Question

Give the order of volatility for the following molecules...and can you account for the proposed order?

`underbrace(H_3C-CH_2OCH_2CH_3)_"A".`
`underbrace(H_3C-CH(OH)CH_3)_"B";`
`underbrace(H_3C-CH_2CH_2OH)_"C";`
`underbrace(H_3C-CH_2CH_2OCH_3)_"D";`

Answer 1

A tentative order....`underbrace(C>B>A>D)_("decreasing boiling point"rarr)`

Explanation:

So why so? And note, as physical scientists, that we really should examine what data exist, but this is up to you.

Boiling point is a function of the intermolecular force between molecules, and of such forces, hydrogen bonding, where hydrogen is bound to a strongly electronegative atom such as oxygen, or fluorine, or nitrogen, is the most potent.

And thus for the given molecules, which are comparable size, `C` and `B` should BE THE MOST involatile because hydrogen bonding can occur thru the alcoholic function.

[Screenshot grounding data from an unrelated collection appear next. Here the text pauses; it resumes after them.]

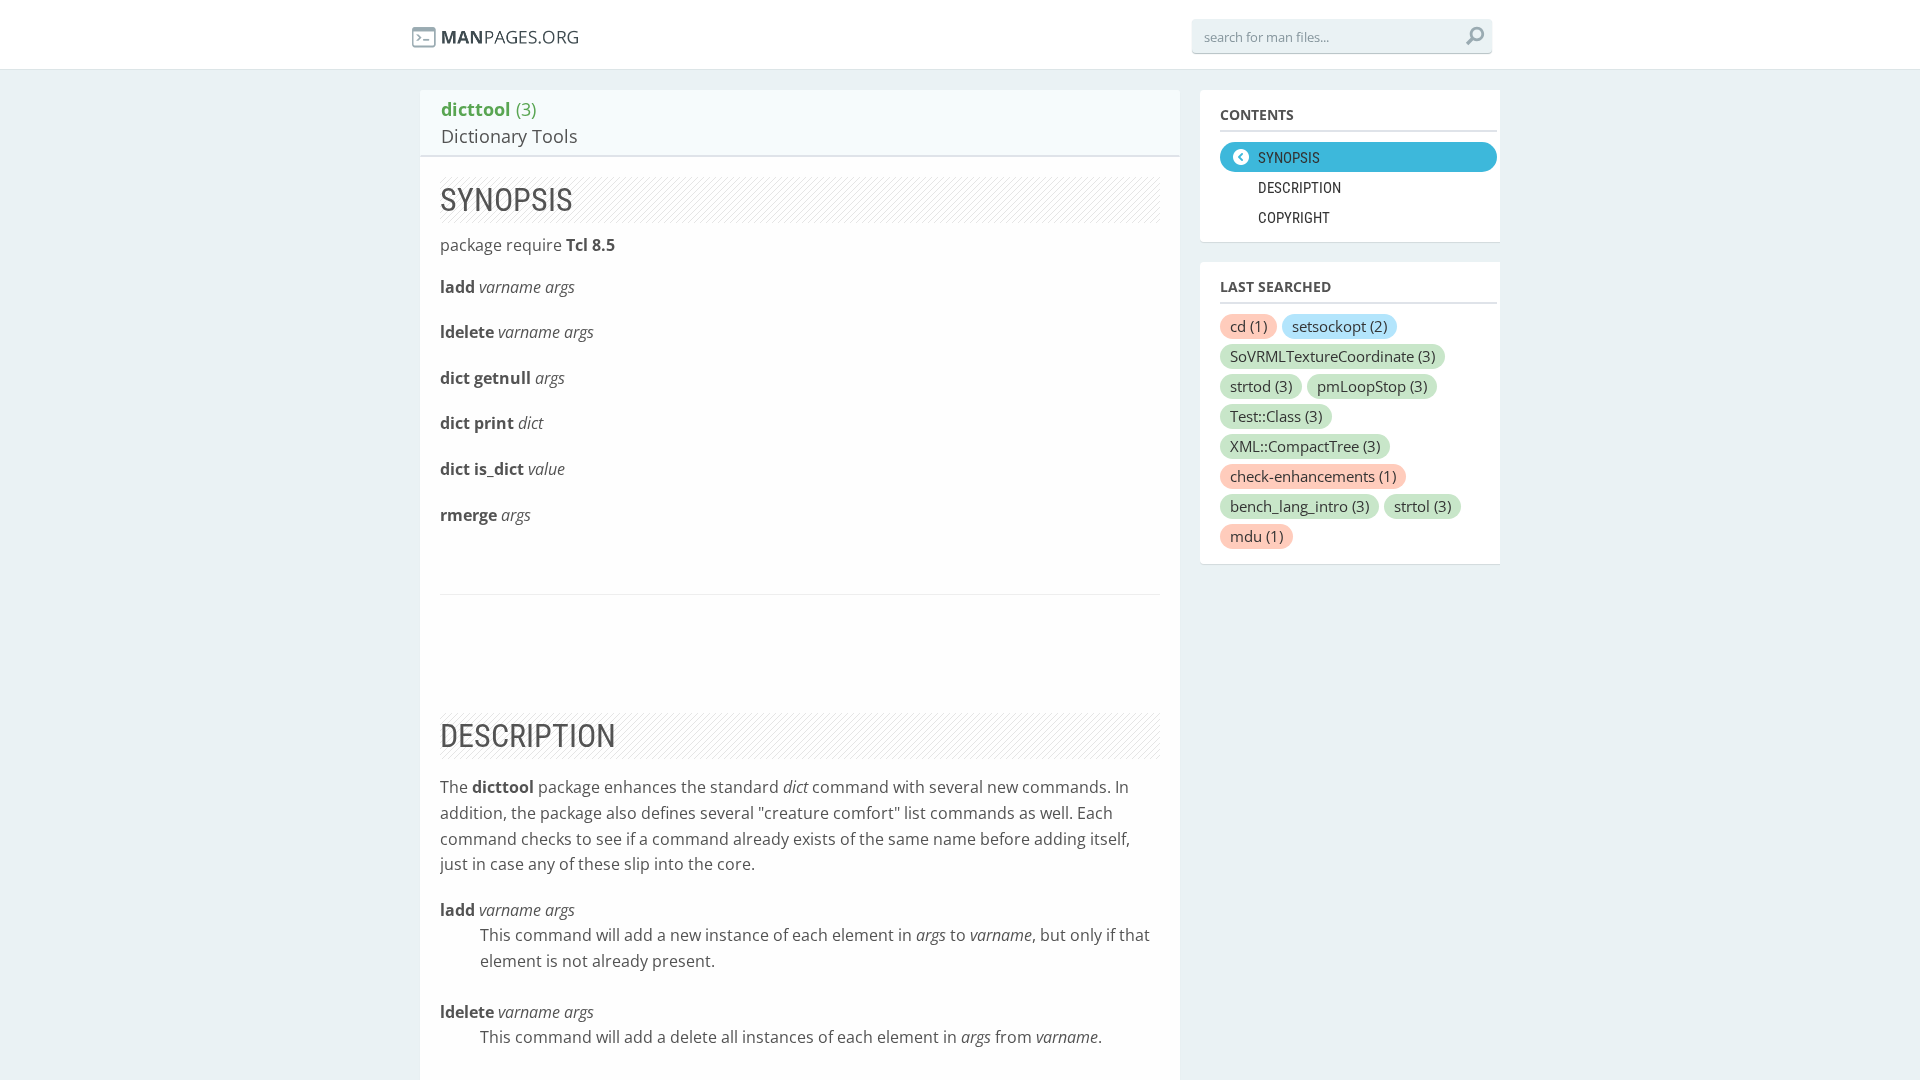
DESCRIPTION (1299, 188)
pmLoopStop (1372, 386)
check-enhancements (1313, 476)
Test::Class (1276, 416)
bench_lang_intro (1299, 506)
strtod (1261, 386)
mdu (1256, 536)
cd (1248, 326)
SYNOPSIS (1289, 158)
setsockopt (1339, 326)
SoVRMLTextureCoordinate (1332, 356)
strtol (1422, 506)
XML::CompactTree (1305, 446)
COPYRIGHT (1294, 218)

As for the volatility of `C` versus `B`, we plump for `C`, the more linear molecule, in that long hydrocarbyl chains can more efficiently interact thru `"dispersion forces"` than cyclic or branched hydrocarbons. For a macroscopic example of this, is it easier to untangle short threads of string or long threads when they are tangled together?

`A` has some degree of polarity by virtue of the ether linkage. And while dipole-dipole interaction is an order of magnitude LESS significant than hydrogen bonding, this should be the next cab off the rank.

And finally, `D` HAS ONLY DISPERSION FORCE available as an intermolecular force. `D` should be the LEAST INVOLATILE or the MOST VOLATILE.

Please note that as a chemist, as a physical scientist, you rely on data. Can you find the data? They really should have been supplied with the question.